Saved data entries:
════════

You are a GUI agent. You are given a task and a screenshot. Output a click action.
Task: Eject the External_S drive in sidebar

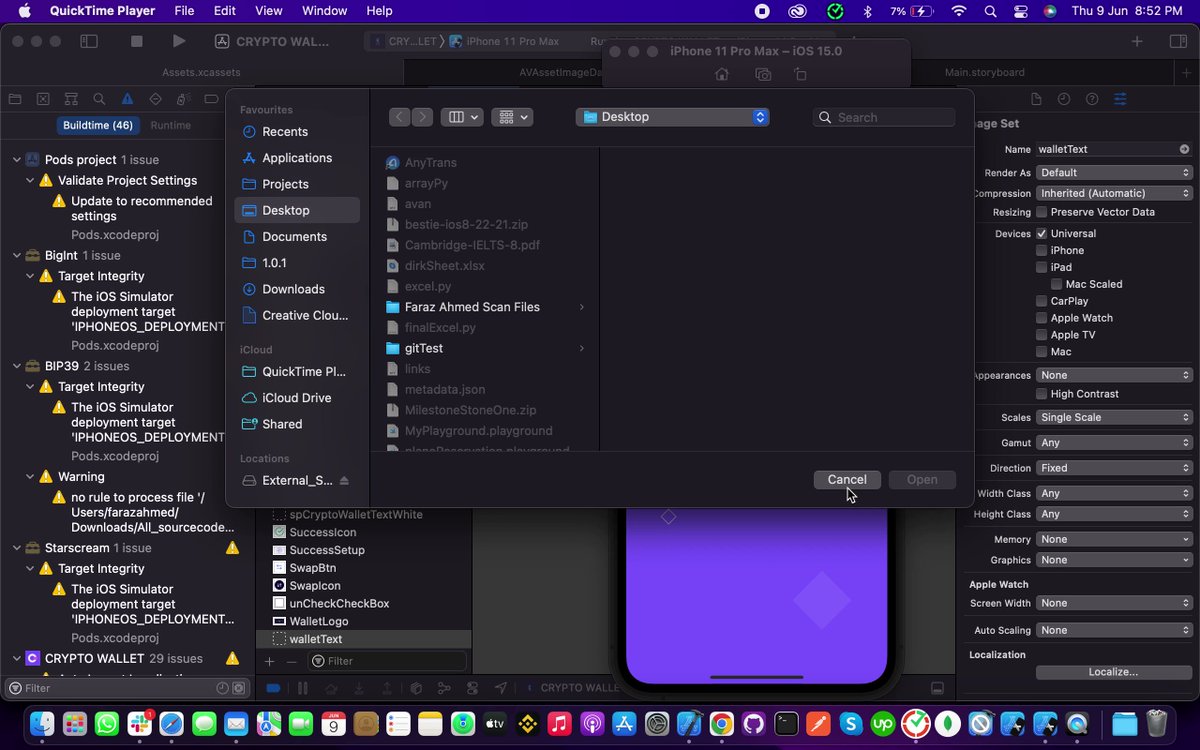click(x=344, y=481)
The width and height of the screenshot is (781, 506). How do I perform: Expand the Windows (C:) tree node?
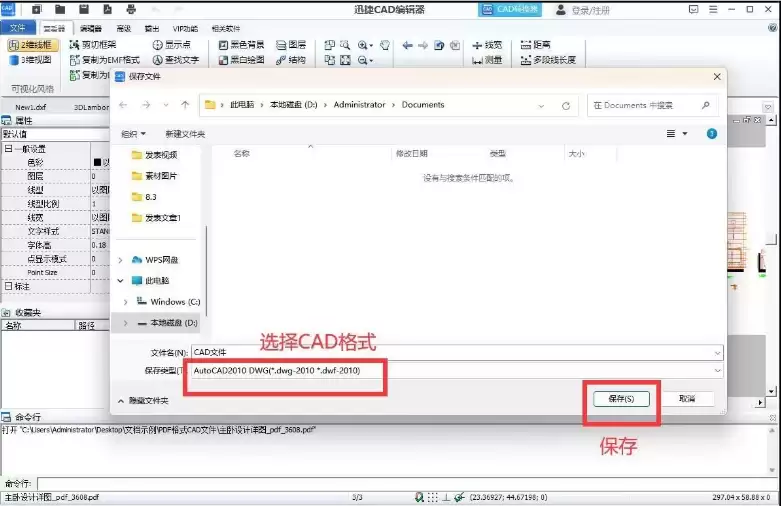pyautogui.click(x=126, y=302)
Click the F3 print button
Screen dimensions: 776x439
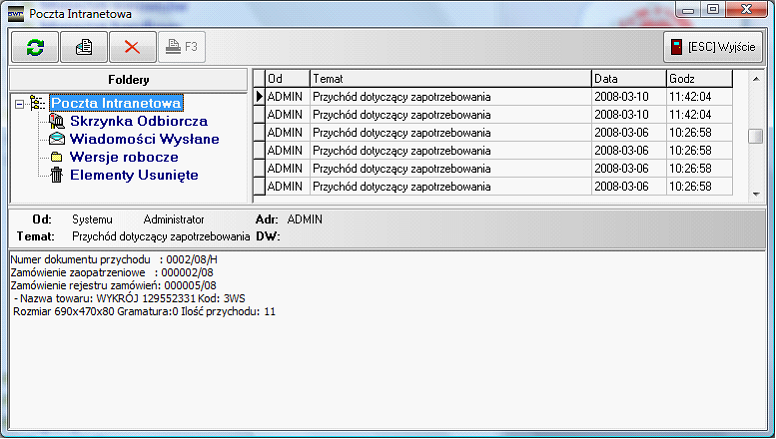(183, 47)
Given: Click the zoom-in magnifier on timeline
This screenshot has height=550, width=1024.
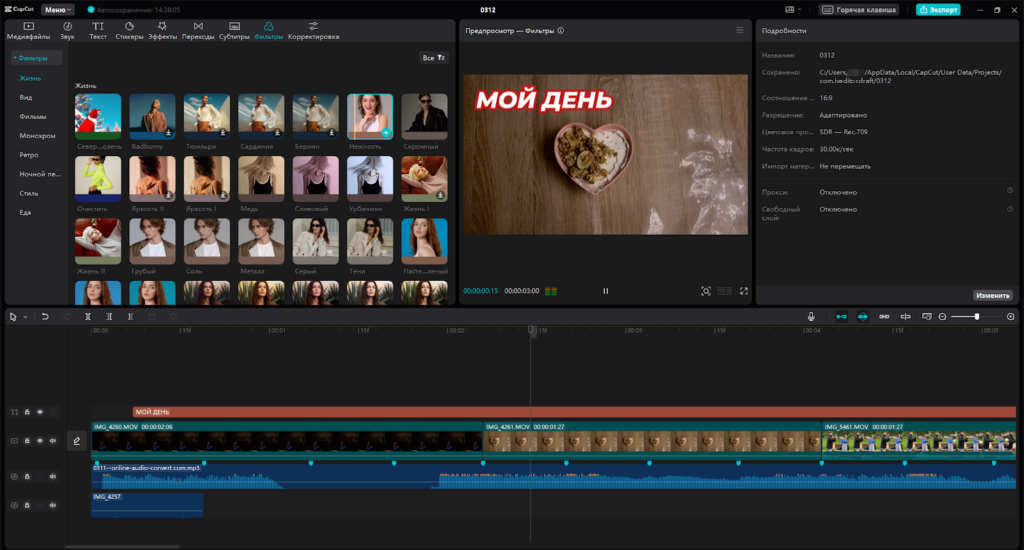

════════

What to produce
Leaving images out, please output every line of the data exactly.

Written response
You are a GUI agent. You are given a task and a screenshot. Output a click action.
Task: Eject the External_S drive in sidebar

click(x=344, y=481)
The width and height of the screenshot is (781, 506). How do I perform: Expand the Windows (C:) tree node?
pyautogui.click(x=126, y=302)
Click the F3 print button
Screen dimensions: 776x439
(183, 47)
Given: Click the zoom-in magnifier on timeline
This screenshot has height=550, width=1024.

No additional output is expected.